## Prompt
In this exercise, copy exactly the lines from the one that contains "You are a GUI" through the end of the entries below; pictures are not copied.
Exercise data START
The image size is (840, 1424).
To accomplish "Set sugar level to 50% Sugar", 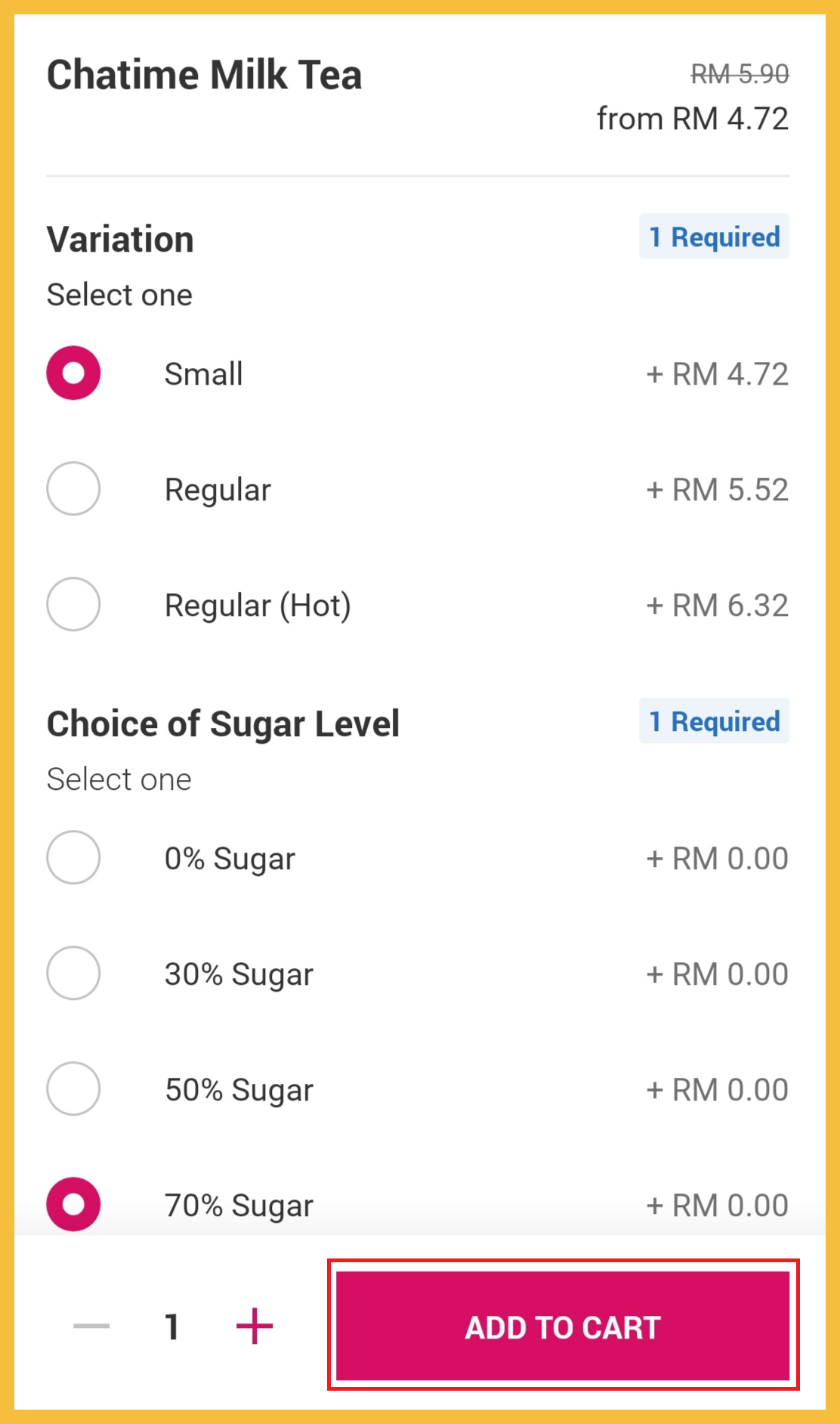I will (73, 1089).
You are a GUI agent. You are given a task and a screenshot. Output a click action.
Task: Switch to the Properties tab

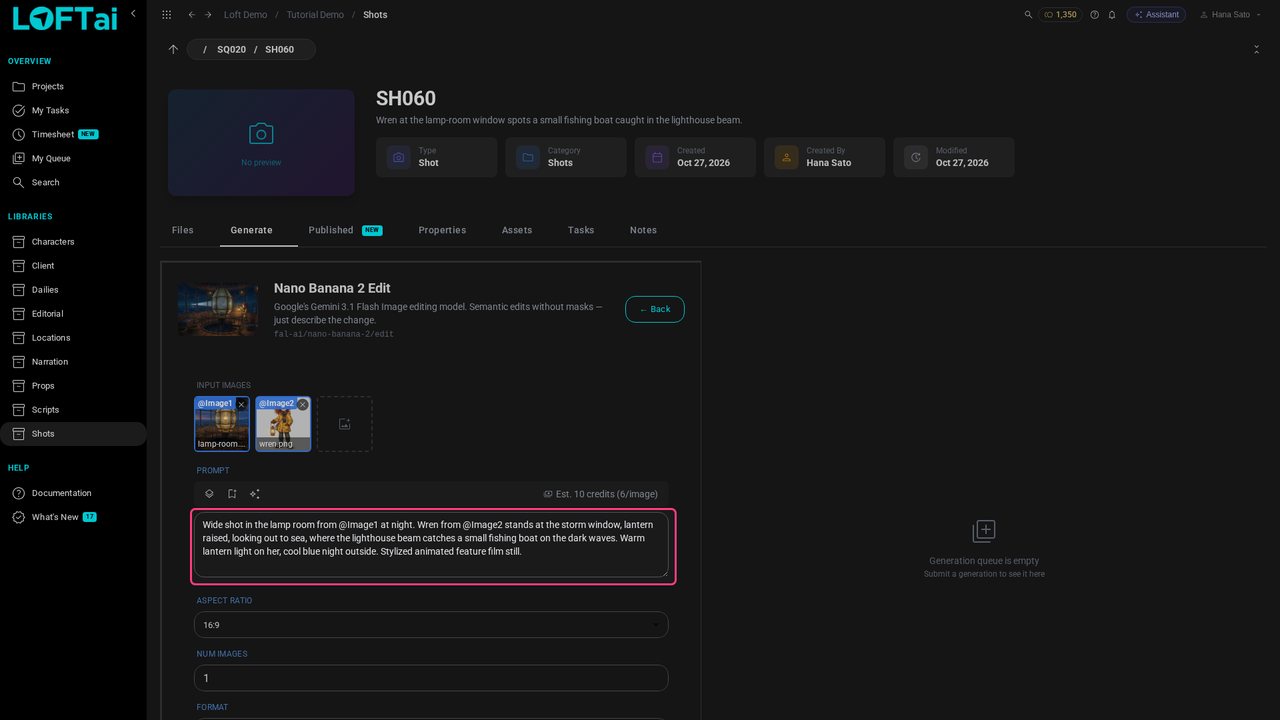tap(442, 230)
Exercise data END
## Answer section
You are a GUI agent. You are given a task and a screenshot. Output a click action.
Task: Switch to the Properties tab

tap(442, 230)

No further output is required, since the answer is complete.